Kasım 2015’te bir Rus savaş uçağı Türkiye hava sahasını ihlal ettiği iddiasıyla düşürülmüştü. Bu olay bir krize yol açmış olsa da, aynı yıl Rusya ile İngiltere arasında başlayan kriz kadar uzun sürmemişti.
Önce, 2015’in Ocak ve Mayıs aylarında Rus bombardıman uçakları İngiltere hava sahasına yakın noktalarda uçuşlar yapmış, İngiliz jetleri havalanmış ve İngiltere durumu NATO’ya taşımıştı. Bu arada Baltık ülkeleri, Rusya’nın kendi hava sahalarını da ihlal ettiğine ilişkin bildirimlerde bulunmuş, Rusya kınanmış, karşı önlem alınacağı açıklanmıştı.
Bu gelişmelerin ardından 2016’da NATO Doğu Avrupa’daki savunma gücünü artırma kararı almış, 2017’de Baltık ülkelerine ve Polonya’ya 4 bin asker ve 87 tank takviyesi yapılmıştı.
Söz konusu gerilimler, Rusya’nın Kırım’ı ilhakı sonrasında yaşanmış ve önceleri Doğu Avrupa ülkeleri Rusya’nın tahrik edilmesi halinde Ukrayna’nın başına gelenlerin kendilerine de olacağını ileri sürmüşlerdi. Almanya’nın da desteklediği bu tezden ise Rus savaş uçaklarının tacizleri sonrasında vazgeçilmiş ve Rusya korkusu Avrupa’da giderek yayılmaya başlamıştı.
Ertelenmiş İngiliz modeli
Rusya’nın Avrupa’da, özellikle de İngiltere nezdinde giderek “ötekileştiği” dönemde, Rusya ile işbirliğini savunan Trump, ABD’de iktidara gelmişti. Bugün ABD’de Trump aleyhine gelişen olayların içinde Rusya konusu bulunuyor; dolayısıyla Rusya ile ABD işbirliği politikası da sorguya tabi tutuluyor.

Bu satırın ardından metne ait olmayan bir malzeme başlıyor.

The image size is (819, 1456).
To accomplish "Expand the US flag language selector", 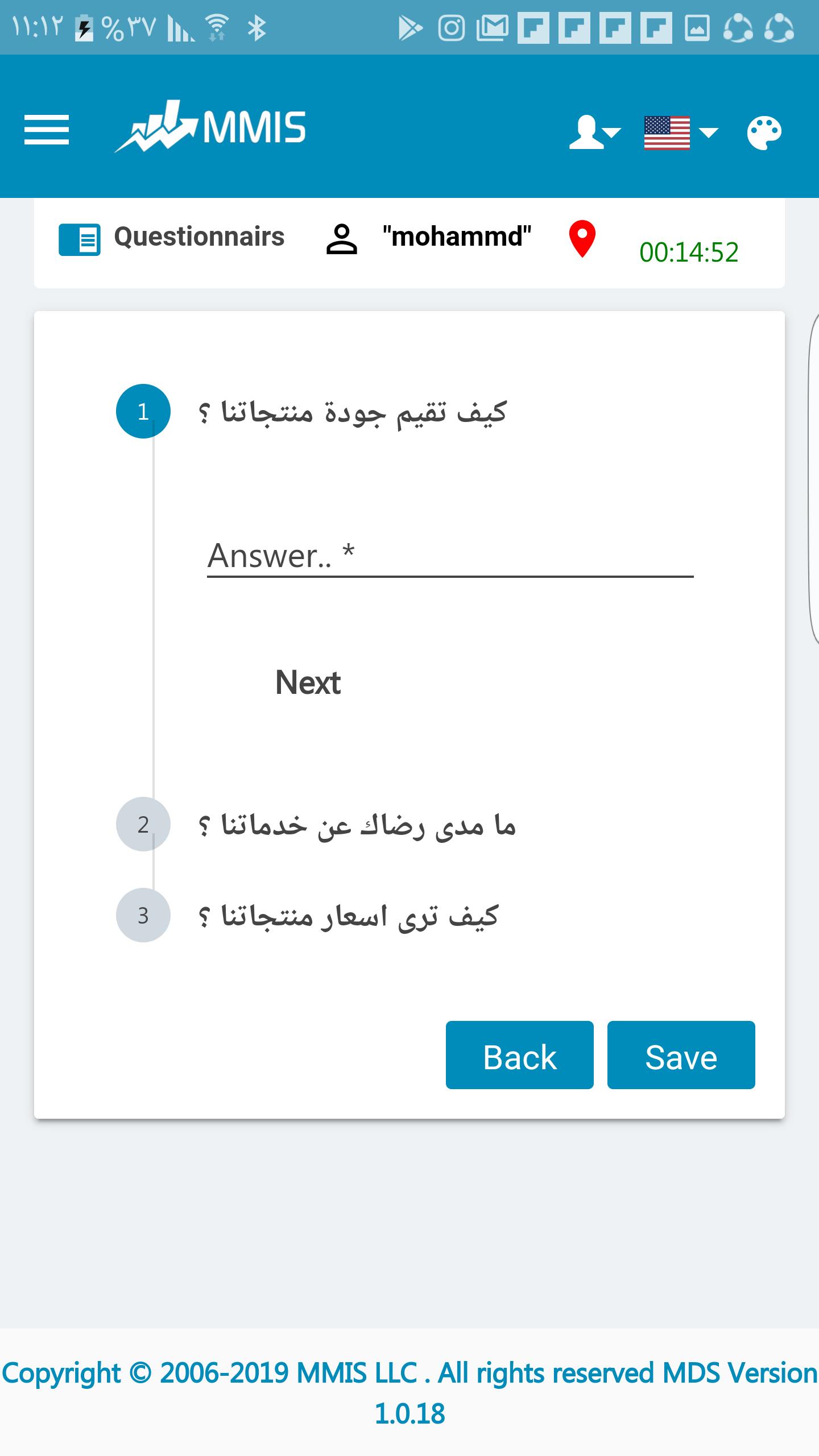I will pyautogui.click(x=681, y=133).
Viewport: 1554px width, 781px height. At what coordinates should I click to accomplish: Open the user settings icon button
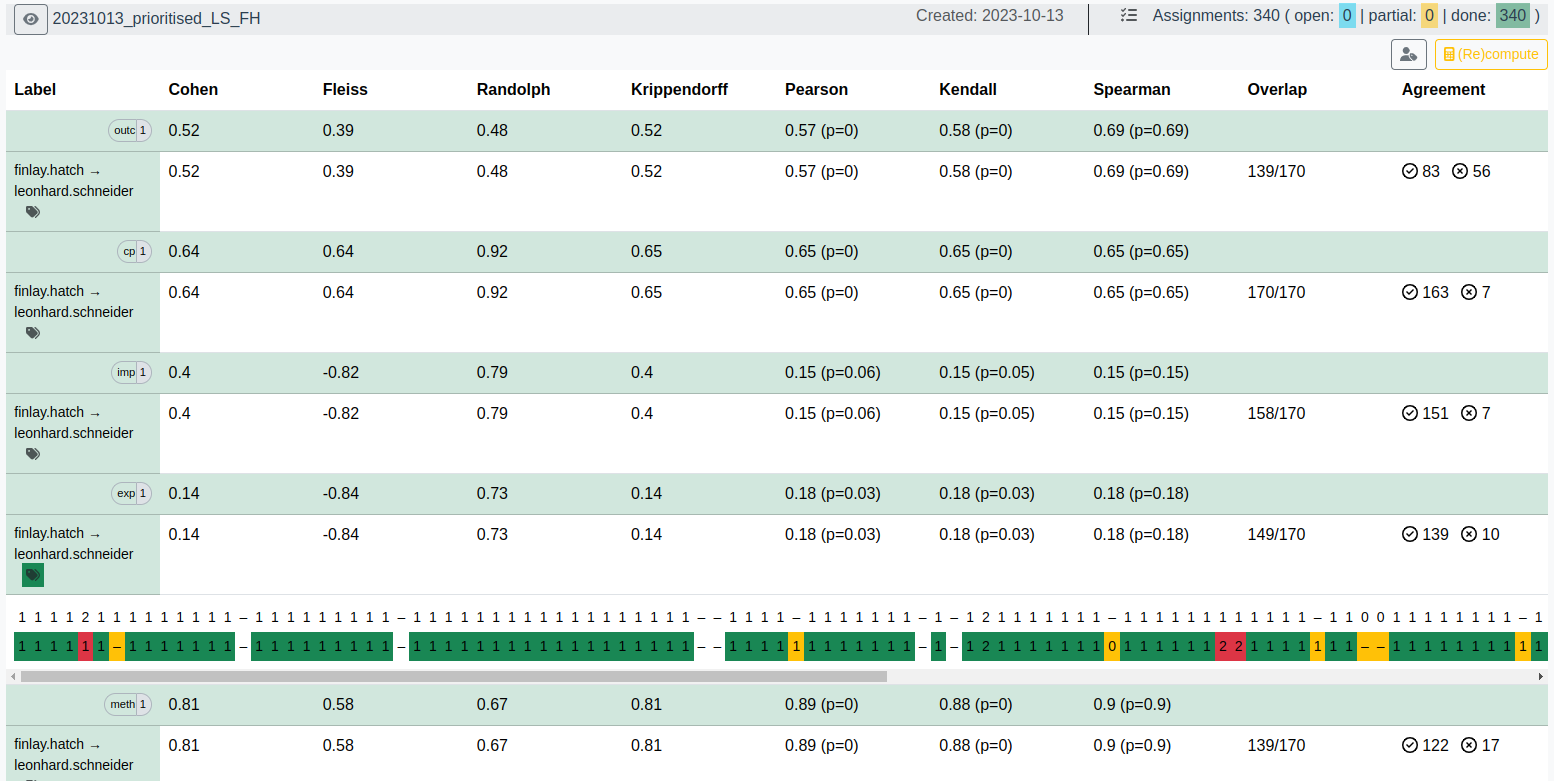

İngiltere ile ABD’nin geleneksel dostluğunun Trump döneminde sergilenmediğini ve ABD’nin her hamlesinin Rusya’ya alan açtığı konusundaki en sert eleştirilerin İngiltere’den geldiğini de hatırlamak gerekir. Ayrıca, tam AB’den ayrılma sürecine girmişken Trump’ın ticaret kısıtlayıcı önlemler almaya kalkması da İngiltere açısından dayanılmaz bulunmuş olmalı.
Anlaşıldığı kadarıyla Trump’ın Pentagon tarafından kıskaca alındığı, FBI tarafından sıkıştırıldığı ve özel hayatı nedeniyle yalancılıkla suçlandığı dönem, bir fırsat olarak görülmüş.
Fırsat, Obama döneminden beri İngiltere tarafından da desteklenen yeni post-modern soğuk savaş sisteminin kurulması olarak ifade edilebilir. İngiltere’nin bu uğurda üç başbakan harcadığı hatırlanırsa, ısrarının düzeyi de anlaşılabilir.
Savaşsız savaş sistemi
Hava sahası ihlalleriyle devreye giremeyen model, klasikleşmiş soğuk savaş konularından biri olan “ajan” kriziyle ateş almış gibi. James Bond filmlerini hatırlatan gelişmelerle, konu askeri tahriklerden çıkıp diplomatik bozuşma düzeyinde sabitlenmiş gözüküyor.
Soğuk savaş, savaşmadan iki bloklu gerilim düzeni olduğuna göre 26 “batılı” ülkeden yüzlerce diplomatın sınır dışı edilmesi, tam da istenen düzene uygun bir uygulama. Gerekçe, diplomatların ajan olmalarına dayandırılıyor; ama zaten diplomatların görevi yasal ve meşru yollardan haber almak. Yani görevlerini yapanlar, görevlerini tam anlamıyla yaptıkları için sınır dışı ediliyorlar.
Bu durum, sorunun diplomatların ne yaptıklarıyla ilgisi olmadığını gösteriyor. Mesele ABD ile Avrupa’yı aynı safta tutacak, Rusya’yı karşıya yerleştirecek bir sistemin inşa çabası.
Görünen o ki, bir dizi Avrupa ülkesi zor tercihler yapmak zorunda kalacak ki, bunların başında Yunanistan ve Kıbrıs geliyor. Eskinin “Doğu Bloğu”, bugünün Akdeniz havzası olabilir. Tercihini önceden yapanlar, ABD’ye bakmaya devam ederken, tercihte gecikenler Almanya’ya değil İngiltere’ye bakmak durumunda kalacaklar. İngiltere de kararsızlara karşı klasik yönetmelerini uygulamaktan çekinmeyecek.